M. Dellafaille monte à la tribune
pour développer son opinion à cet égard ; mais il en descend sur l’observation
de M. Jaminé,
qui fait remarquer que la chambre est occupée maintenant de la discussion des
articles, et qu’on ne peut développer son opinion sur l’ensemble du projet.
Article 6
En ce moment, les
auteurs des amendements, qui s’étaient retirés pour s’accorder sur une
réduction de l’article 6, rentrent dans l’enceinte.
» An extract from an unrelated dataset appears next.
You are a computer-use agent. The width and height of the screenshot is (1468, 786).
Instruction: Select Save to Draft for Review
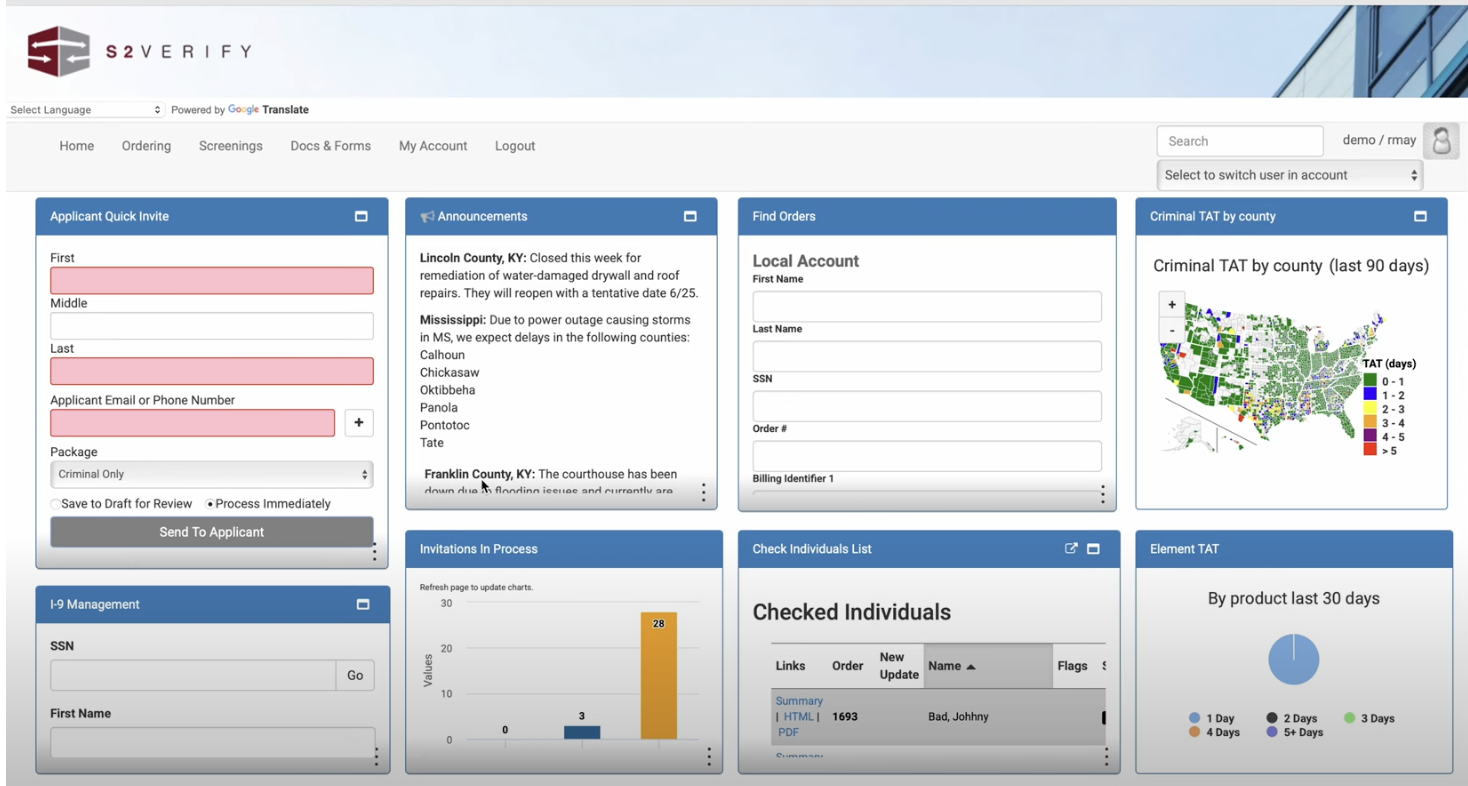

M. le président fait connaître cette rédaction en ces termes :
« Art. 6. La
seconde partie de l’emprunt sera répartie entre la moitié des contribuables les
plus imposés au rpôlede la contribution personnelle, au marc le florin de leurs
cotes respectives.
« Si
la division des contribuables au moitié ne pouvait s’effectuer d’une manière
exacte, à cause de l’inégalité des cotes intermédiaires, les contribuables que
ces cotes concernent contribueront par parts égales dans l’emprunt, à raison
seulement du montant de cotes nécessaires pour compléter la moitié des plus
imposés.
« Si un seul
contribuables se trouve dans cette position intermédiaire, il ne contribuera
dans l’emprunt que pour la moitié de sa cote.
« Cette
portion de l’emprunt est exigible le 15 décembre prochain.
« Les rôles
seront arrêtés et rendus exécutoires par les gouverneurs. »
M.
Gendebien propose de mettre : « Si un seul
contribuable se trouve dans cette position intermédiaire, il ne contribuera pas à l’emprunt. »
M.
Verdussen combat cet amendement.
M.
Gendebien le retire.
- L’article 6 qui
précède est mis aux voix et adopté.
M. Fallon propose un article additionnel
ainsi conçu : « Dans les communes où les rôles de la contribution
personnelle se trouvent divisés par sections, la répartition sera établie sur
la moitié des contribuables les plus imposés dans la commune, et non dans
chaque section en particulier. »
M.
le ministre des finances (M. Coghen) s’engage à donner des ordres pour que la
répartition soit ainsi faite ; il affirme, du reste, qu’il l’a toujours entendu
ainsi.
M.
Lebeau
appuie l’amendement parce que, quelle que soit la bonne volonté de M. le
ministre, il regarde cet amendement comme indispensable dans la loi, pour
éviter tous les doutes de la part de ceux qui sont chargés de l’exécuter.
- L’article
additionnel de M. Fallon est adopté et forme la dernière partie de l’article 6.
Article 15 (devenu
article 16)
On passe ensuite à la
discussion de l’article 15 du projet de loi, qui devient l’article 16.
M. Duvivier propose de le
remplacer par l’amendement suivant :
« Les bons de
l’emprunt seront compris comme numéraire dans les caisses publiques pour droits
et contributions, qui ne seront exigibles qu’après le 30 juin 1832.
« Les récépissés
non échangés pourront valoir en paiement desdits droits et contributions, mais
seulement dans les bureaux où ils ont été délivrés. »
M. Osy et M.
Leclercq appuient cette rédaction.
M. Devaux. - Je ne puis
admettre cet amendement, parce qu’il change tout le système de la loi.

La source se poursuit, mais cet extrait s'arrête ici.